Une voix de plus pour aspirer à la paix

Une voix de plus pour aspirer à la paix
José Del Pozo Artigas, professeur d’histoire à l’UQAM, Julie Bourgault, bibliothécaire adjointe, Marie-Madeleine Raoult, directrice des Éditions de la Pleine Lune, André Jacob, auteur, et Bertrand Lefebvre, maire suppléant de Mascouche. (Photo : Pénélope Clermont)

C’est en 1984 qu’André Jacob a écrit son premier livre sur la paix, Paix et libération. Le 5 juin, à la bibliothèque Bernard-Patenaude de Mascouche, il a lancé son petit dernier, Pour la Paix, brisons le silence! Parallèlement, il lançait aussi The Courage of Elfina, la version anglophone des Quatre saisons d’Elfina, dont La Revue a déjà parlé dans ses pages.
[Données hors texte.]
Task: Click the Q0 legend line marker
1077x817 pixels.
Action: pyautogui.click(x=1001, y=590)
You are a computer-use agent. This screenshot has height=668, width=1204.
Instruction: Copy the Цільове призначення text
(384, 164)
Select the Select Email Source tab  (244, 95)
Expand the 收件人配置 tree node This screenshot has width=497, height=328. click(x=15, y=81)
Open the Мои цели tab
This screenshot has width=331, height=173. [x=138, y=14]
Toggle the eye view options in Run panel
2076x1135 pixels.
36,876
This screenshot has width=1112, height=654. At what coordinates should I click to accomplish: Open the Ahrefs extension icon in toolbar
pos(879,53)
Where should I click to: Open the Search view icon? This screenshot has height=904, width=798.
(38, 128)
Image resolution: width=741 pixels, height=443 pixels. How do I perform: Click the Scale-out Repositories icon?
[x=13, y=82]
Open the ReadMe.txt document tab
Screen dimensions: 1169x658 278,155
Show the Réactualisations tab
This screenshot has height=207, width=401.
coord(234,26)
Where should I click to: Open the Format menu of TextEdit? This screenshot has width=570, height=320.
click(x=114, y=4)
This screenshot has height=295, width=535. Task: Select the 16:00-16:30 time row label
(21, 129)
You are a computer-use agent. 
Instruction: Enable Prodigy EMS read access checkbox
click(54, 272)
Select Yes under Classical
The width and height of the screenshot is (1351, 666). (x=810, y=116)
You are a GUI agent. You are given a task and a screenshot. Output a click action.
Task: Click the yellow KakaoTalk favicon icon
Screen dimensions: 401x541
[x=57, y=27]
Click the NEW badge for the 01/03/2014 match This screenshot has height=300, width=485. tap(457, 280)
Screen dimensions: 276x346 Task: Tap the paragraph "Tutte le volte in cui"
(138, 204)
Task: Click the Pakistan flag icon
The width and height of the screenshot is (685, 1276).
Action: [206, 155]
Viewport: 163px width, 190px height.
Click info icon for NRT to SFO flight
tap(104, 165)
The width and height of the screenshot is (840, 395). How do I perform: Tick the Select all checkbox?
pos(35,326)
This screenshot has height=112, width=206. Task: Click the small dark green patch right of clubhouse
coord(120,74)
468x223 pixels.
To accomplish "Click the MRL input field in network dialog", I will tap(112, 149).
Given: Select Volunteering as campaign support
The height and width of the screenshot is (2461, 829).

Pour la Paix, brisons le silence! est un livre qui propose des regards diversifiés sur différentes dimensions de la paix (son importance, ses manières de se matérialiser, les actions pour la conquérir, etc.). «Il faut l’aborder comme un outil de plus pour développer une culture de la paix. Comme des pierres blanches sur un sentier, il suffit d’avancer comme un pèlerin, sans se soucier de trouver toutes les réponses vers la destination finale dès le premier pas. En suivant chaque mot et chaque paragraphe avec la soif de connaître, les lecteurs trouveront des pistes d’interrogation, de réflexion et d’action qui leur conviennent et les font avancer sur le chemin de la paix», décrit-on.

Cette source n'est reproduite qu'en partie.